> **REQUEST**: Can you set out the part of the listing that opens with the line containing "Task: Maximize the installer window" and closes with the line containing "1024x767 pixels. At" as a numbered list, skipping blank lines and omitting the pictures?

> **MATERIAL SUPPLIED**:

----------------------------------------

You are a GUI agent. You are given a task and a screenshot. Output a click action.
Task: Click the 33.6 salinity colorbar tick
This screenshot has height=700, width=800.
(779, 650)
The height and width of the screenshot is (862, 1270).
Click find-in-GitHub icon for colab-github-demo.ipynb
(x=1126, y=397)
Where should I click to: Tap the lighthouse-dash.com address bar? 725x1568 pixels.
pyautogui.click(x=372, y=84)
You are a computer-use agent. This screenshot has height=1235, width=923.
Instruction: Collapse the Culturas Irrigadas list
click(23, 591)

----------------------------------------

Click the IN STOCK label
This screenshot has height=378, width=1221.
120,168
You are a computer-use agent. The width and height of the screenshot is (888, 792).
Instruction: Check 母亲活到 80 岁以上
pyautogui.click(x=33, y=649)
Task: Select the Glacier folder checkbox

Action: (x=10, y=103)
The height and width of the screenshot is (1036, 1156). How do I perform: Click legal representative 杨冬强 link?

----------------------------------------

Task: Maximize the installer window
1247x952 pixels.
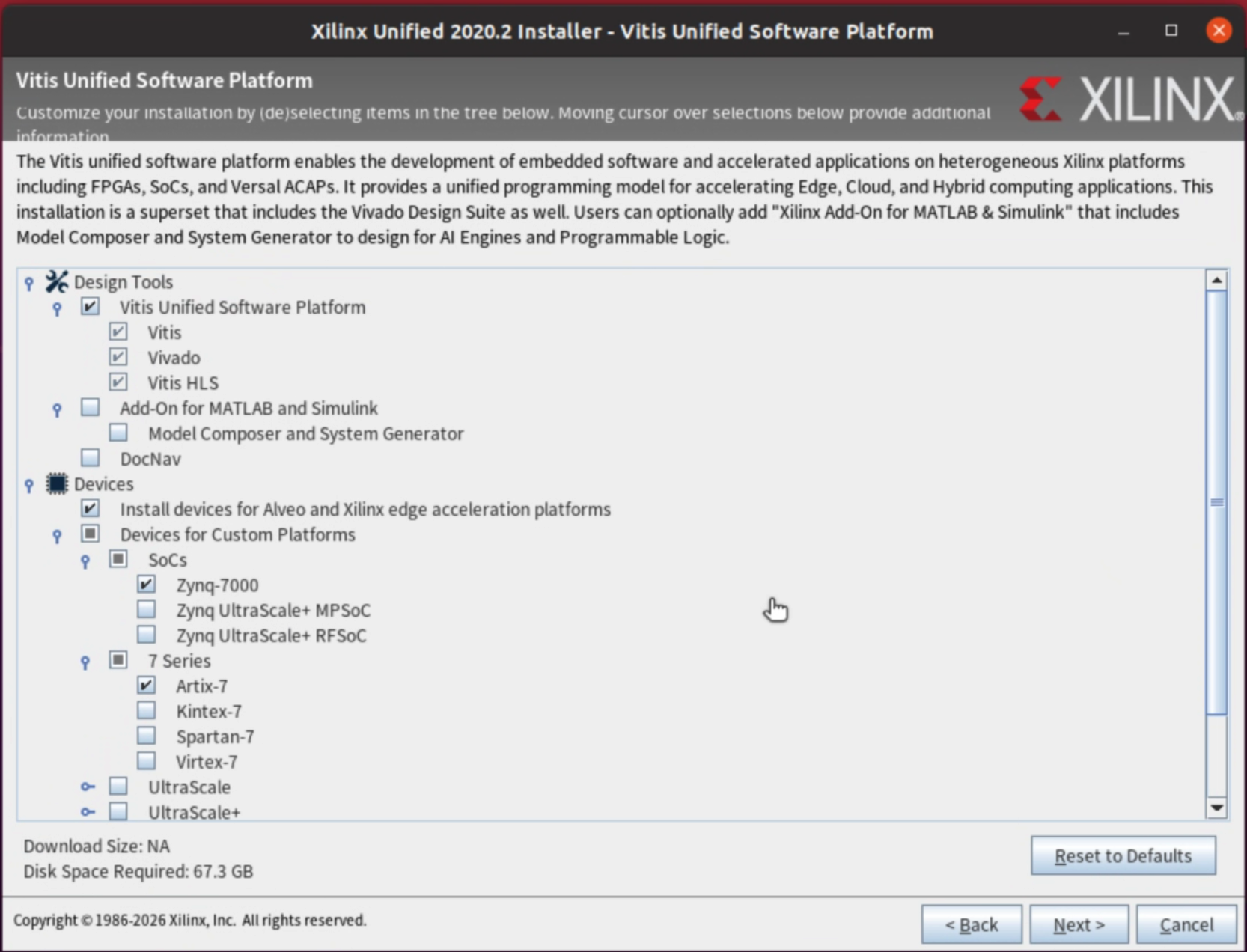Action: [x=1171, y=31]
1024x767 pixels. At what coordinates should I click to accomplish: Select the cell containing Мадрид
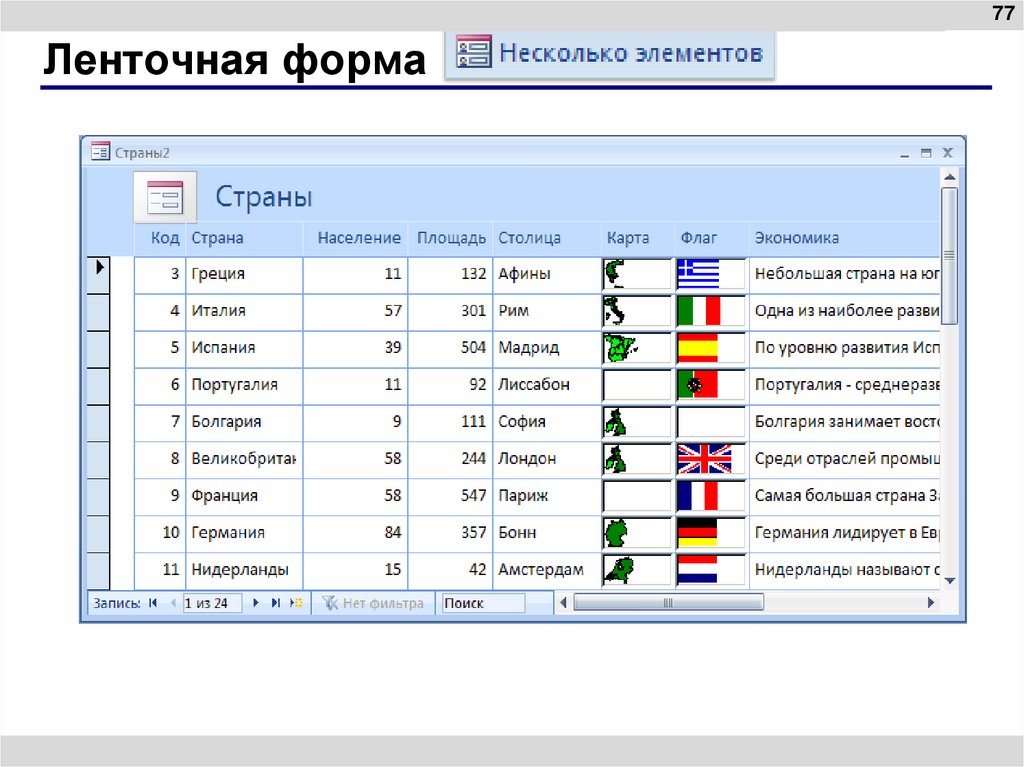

----------------------------------------

> **SOLVED EXERCISE**:
1. Task: Maximize the installer window
2. 1247x952 pixels.
3. Action: [x=1171, y=31]
4. 1024x767 pixels. At what coordinates should I click to accomplish: Select the cell containing Мадрид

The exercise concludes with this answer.